**WHAT YOU WILL DO:**
#1 For the comment thread on Iran, decide whether each statement agrees with the text: (a) A commenter says Iran is about to be invaded. (b) A commenter says the Soviet Union is gone. (c) A commenter says individual Americans face the same constraint as the US government in supporting Iranian dissidents. Answer yes or no for each and quote the deciding words.
#2 Update a portion of the comment thread on Iran, starting at "I'm with you, but" and ending at "over the line.", by putting "harmony" in place of "peace".

Ah, but you're missing the point! If the U.S. supports "democracy" in Iran, it's hankering for an "economic occupation!"

I love that phrase.

I'm with you, but just to play devil's advocate, the moonbats will say they're for freedom, just not through war. They've never suggested an ivasion to liberate Tibet.

There are those who think if you WISH for good things like peace, and TALK about good things like peace, then you've done your duty. Actually DOING something is just way over the line.

To respond to your devil's advocate, dave: that may be true, but Iran isn't about to be invaded. How hard is it to support student demonstrators?

What Scott said, plus many of the same people are all for sending troops to Liberia (and Kofi says that even 180 years later, Liberia is still our responsibility).

First, I haven't exactly seen a huge groundswell of support for the Iranian students from conservatives across the US.

Having said that, I believe there is no possible rational justification for any US citizen to not support these Iranian protestors. They are fighting for the same basic freedoms our forefathers fought and died for. This is not some small rag-tag group ginned up by the CIA as an alternative to theocracy in Iran. It's a very real and very large group of Iranians who are tired of the shackles of dictatorial theocracy and who yearn to be free. If we turn a blind eye to their cause, there is no reason for anyone anywhere in the world to believe us when we say we want to further the cause of democracy.

The US government is constrained regarding the volume and substance of its support for Iranian dissidents, to a degree, by larger geopolitical considerations. However, we as individual Americans are under no such constraint. Whenever individuals on the left (or the right) place their own pragmatic political concerns above the desperate and dangerous struggle of Iranians who simply want to be free from tyranny, they deserve merciless castigation.

Conservatives should not allow themselves to take on an air of smugness over this issue. It's a fact that they strongly supported numerous despotic regimes in the past when they were deemed to be "friendly" to the US.

The Soviet Union is gone, and there is no longer a great red threat for us to use as justification for supporting horrible regimes merely because they claim to be on our side. The world is watching to see if our deeds regarding democratic institutions and the rule of law will match our words. A lack of courage in that regard now would have the potential to bring us a very bitter harvest of hostility and intransigent world conflict in the future.

Besides the huge groundswell of support by conservative bloggers, you mean?

**MATERIAL PROVIDED:**
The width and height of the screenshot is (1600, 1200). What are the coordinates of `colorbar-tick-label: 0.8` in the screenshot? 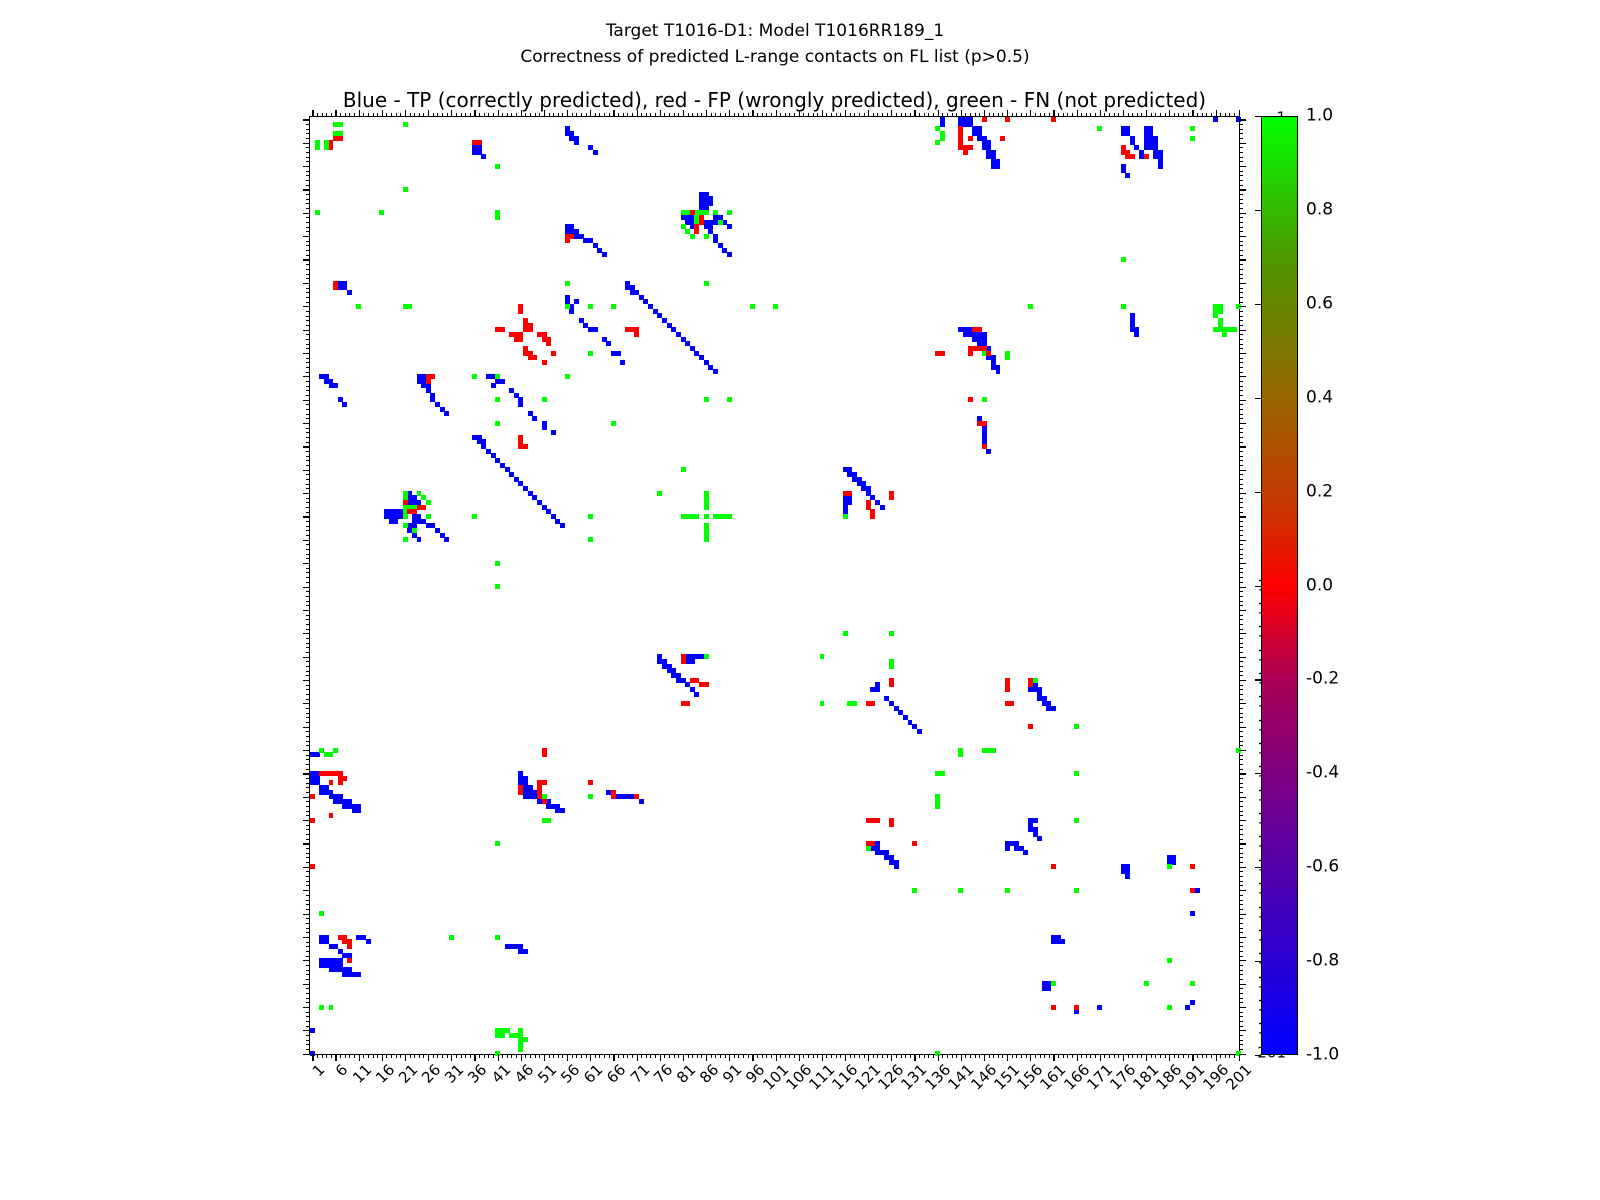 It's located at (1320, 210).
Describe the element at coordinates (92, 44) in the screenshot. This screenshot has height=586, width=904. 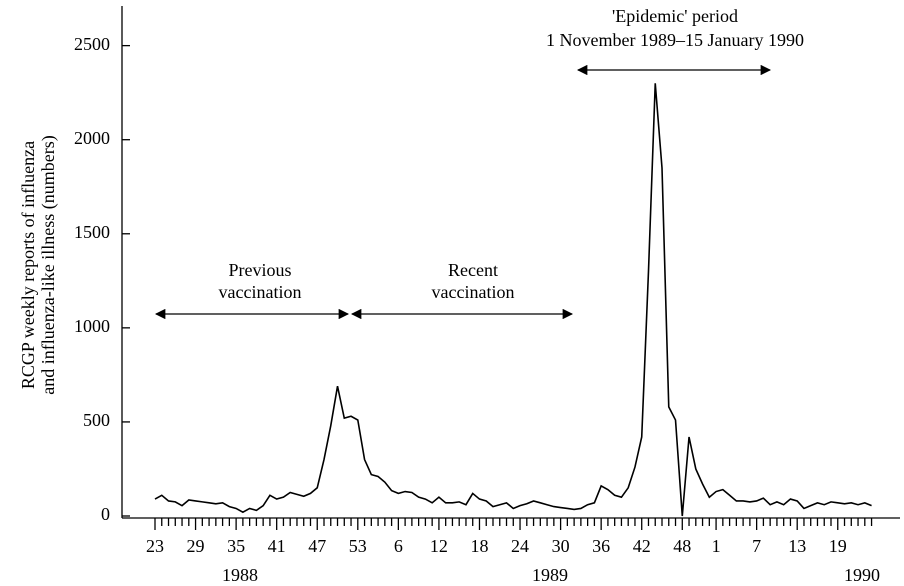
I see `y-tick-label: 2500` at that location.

**ANSWERS BELOW:**
#1
(a) No: "Iran isn't about to be invaded."
(b) Yes: "The Soviet Union is gone"
(c) No: "However, we as individual Americans are under no such constraint."

#2
I'm with you, but just to play devil's advocate, the moonbats will say they're for freedom, just not through war. They've never suggested an ivasion to liberate Tibet.

There are those who think if you WISH for good things like harmony, and TALK about good things like harmony, then you've done your duty. Actually DOING something is just way over the line.